Maybe it is rightly said, fortune favors the brave!
The felicitousness experienced during this adventurous seafaring read embarked my sullen spirit onto a renewed journey of life. Thanks to Daniel Defoe!


Crusoe is persuaded by his father to opt for law as a career, instead to pursue frenetically his passion of being a seafarer. Crusoe’s father like a regular loving father, wants him to seek a modest, secure life for himself. Committed to staying obsequious to his father, he finally succumbs to his temptations and embarks on a ship bound for London along with a friend. The tempestuous storm sets their lives in danger, dissuading the friend from any more sea travel. Crusoe too keeps dilly-dallying in between his father’s advice and his own temptation, and finally sets himself as a merchant on a ship leaving for London. He is fastidious and comes back financially successful, setting on a second voyage, which doesn’t prove as fortunate! The ship is seized by the pirates and he is enslaved and held captive. But he is able to be set free during a fishing expedition, and sail down to the African coast. He meets a kindred Portuguese captain who takes him along to Brazil, where Crusoe establishes himself as a successful plantation owner. Embarking on a slave-gathering expedition to West Africa, he ends up shipwrecked! Being the sole survivor, he seeks food and shelter, keeps a journal documenting his household activities, and logs all his attempts at making candles, and many more exciting daily events, meticulously.

**Recorded information**
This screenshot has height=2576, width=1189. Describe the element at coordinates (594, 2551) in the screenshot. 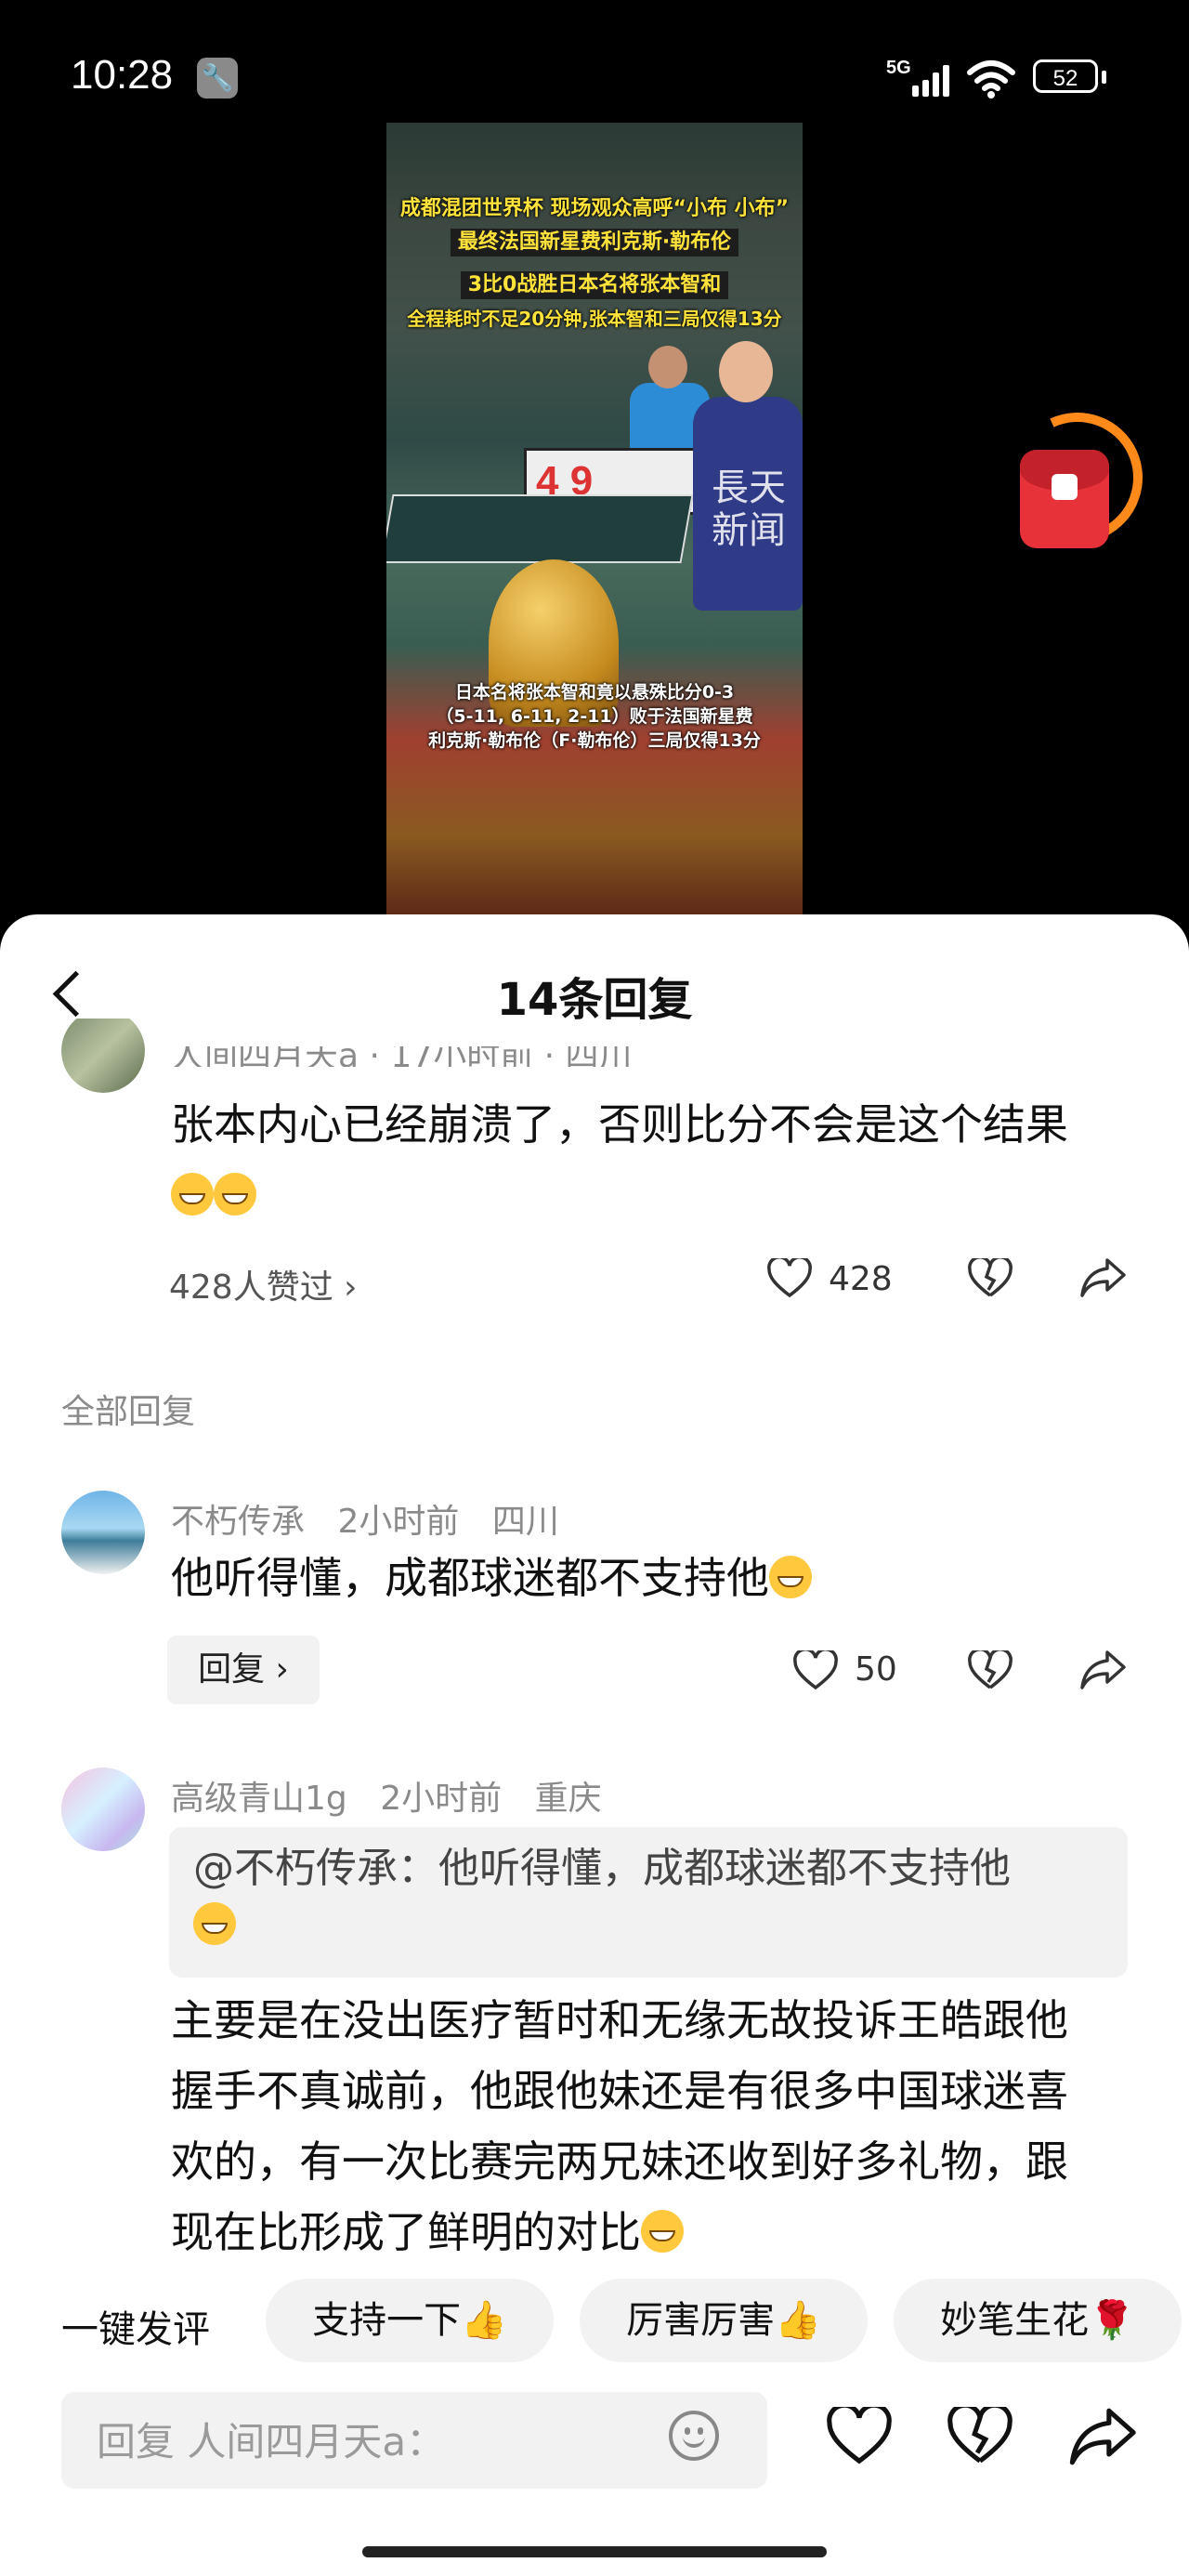

I see `home-indicator` at that location.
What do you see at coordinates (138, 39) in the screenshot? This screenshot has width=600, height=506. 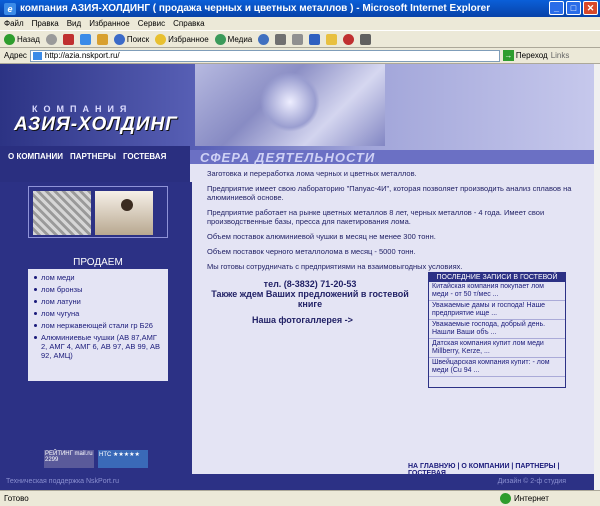 I see `search-label: Поиск` at bounding box center [138, 39].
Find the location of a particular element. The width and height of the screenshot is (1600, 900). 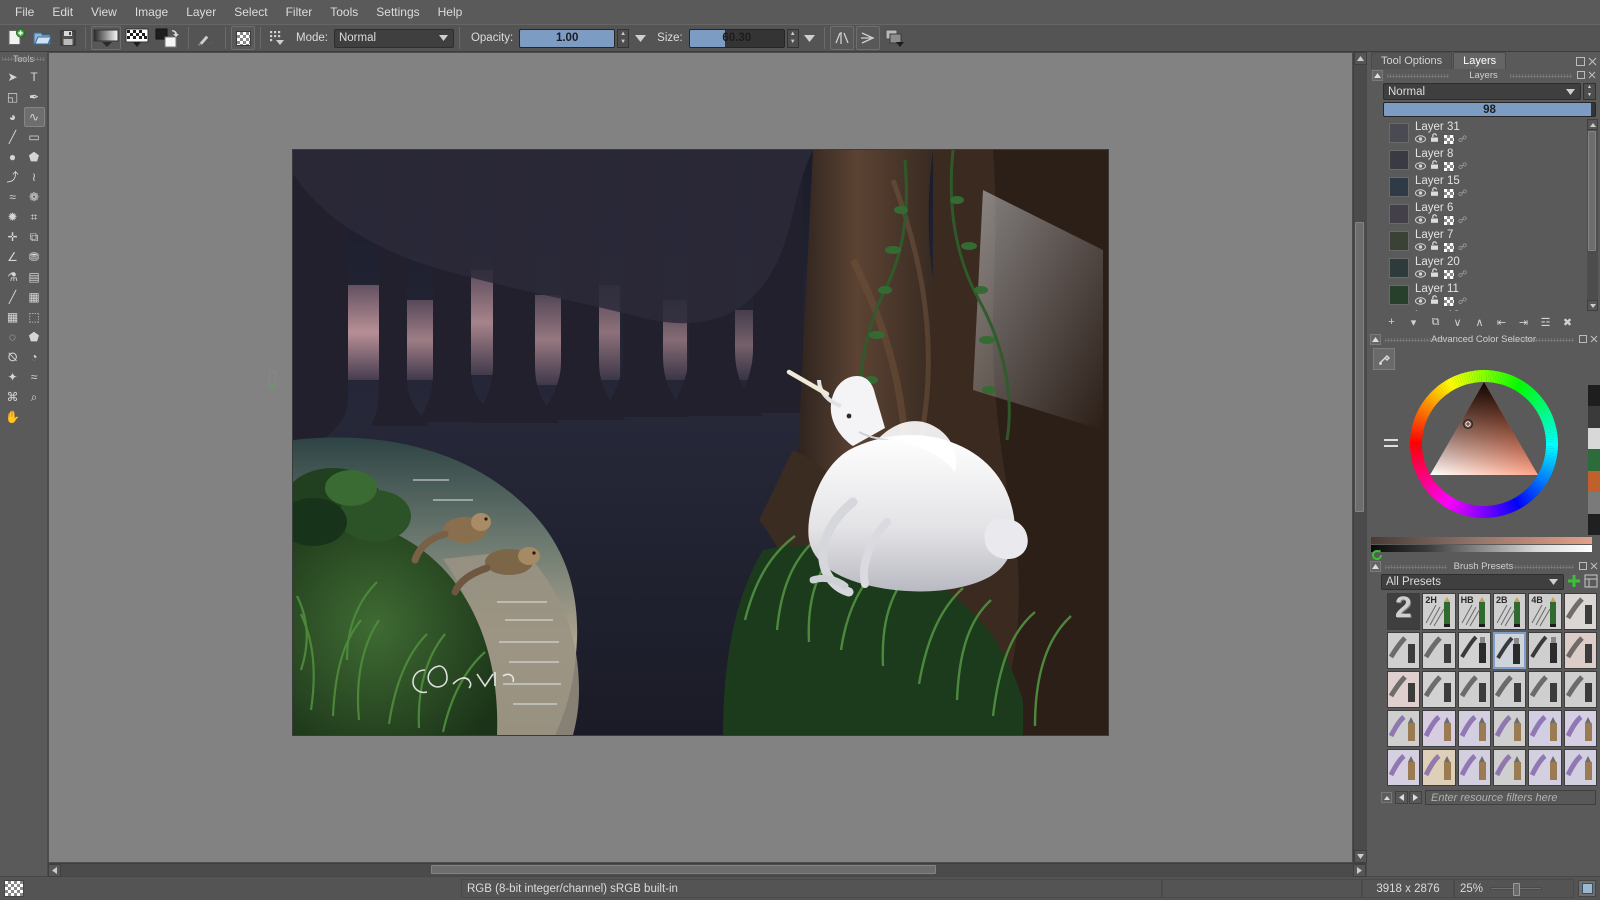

**Apply what you read**
1. Translate this sentence from the Robinson Crusoe summary into Spanish: "The ship is seized by the pirates and he is enslaved and held captive."
2. Name every place the Robinson Crusoe summary says Crusoe sails toward or reaches.
3. Carry on the Robinson Crusoe summary, starting after its final sentence.

**Activity answers**
1. El barco es capturado por los piratas y él es esclavizado y mantenido cautivo.

2.
- London
- the African coast
- Brazil
- West Africa

3.
In the June of 1660, he falls sick, and hallucinates of an angel visiting him(I still feel it was for real :P), warning him to repent!
Post recovery, he discovers a pleasant valley abounding in grapes, and constructs a shady retreat, proclaiming himself as its “king”.

“My island was now peopled, and I thought myself very rich in subjects; and it was a merry reflection, which I frequently made, how like a king I looked. First of all, the whole country was my own property, so I had an undoubted right of dominion. Secondly, my people were perfectly subjected - I was absolutely lord and lawgiver - they all owed their lives to me, and were ready to lay down their lives, if there had been an occasion for it, for me.”


The novel is bulky, and is full of a labyrinthine of excitement and thrills!


Robinson Crusoe, throughout the journey, emerged as a grand epic adventurer, worth laudable for previous, present, and future generations. He is astute and dexterous, resourceful and independent. Amidst all difficulties, he never gives up, builds a shelter for himself, manages food, and never disparages anyone or boasts his own strength and luck. Additionally, he is generous and charitable, distributing gifts to his sisters. He does have a tinge of covetousness for possessions, power, and prestige. He addresses himself as a “King of the island”. Though this address seemed more jocund to me!
Robinson Crusoe comes across as an exemplary adventurer and sailor of life, not only of the sea!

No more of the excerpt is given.